In response to the pressing need to reduce greenhouse gas emissions from the
transportation sector, hydrogen-fueled internal combustion engines
(H2ICEs) have emerged as a promising alternative to conventional
fossil-fueled powertrains. However, optimizing H2ICEs presents
challenges in balancing performance with emissions, particularly in nitrogen
oxide (NOx) formation This study proposes a data-driven methodology
using an artificial neural network (ANN) to predict key emission and performance
metrics: NOx emissions, brake mean effective pressure (BMEP), brake
specific fuel consumption (BSFC), brake power, and brake thermal efficiency,
based solely on engine operational parameters.
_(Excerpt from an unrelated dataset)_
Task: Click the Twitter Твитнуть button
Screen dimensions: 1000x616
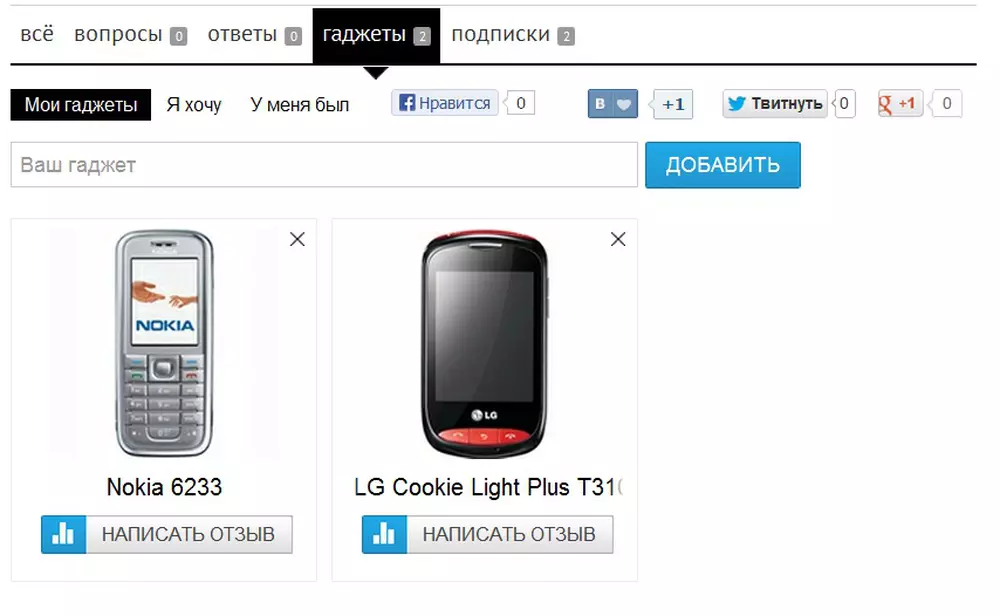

Experimental data were collected
from a three-cylinder Ford EcoBoost engine under varying conditions of intake
pressure, spark timing, air-fuel ratio, engine speed, and valve timing. Feature
selection was performed using the Spearman correlation coefficient, identifying
engine speed, start of injection angle (SOI), air-fuel ratio (λ), and intake
pressure as the most important input variables. Bayesian optimization was
employed to tune the ANN’s hyperparameters, resulting in a network architecture
with a single hidden layer consisting of 10 neurons using the tanh activation
function, optimized with the Adam optimizer at a learning rate of 0.01. The
final ANN model exhibited satisfactory predictive performance, achieving
correlation coefficients greater than 0.97 for most outputs and exceeding 0.95
across all predicted variables. These results demonstrate that the proposed ANN
effectively captures the nonlinear behavior of hydrogen-fueled engines and
offers a valuable tool for reducing the experimental burden in engine
calibration and development, thereby supporting the advancement of
hydrogen-powered mobility solutions.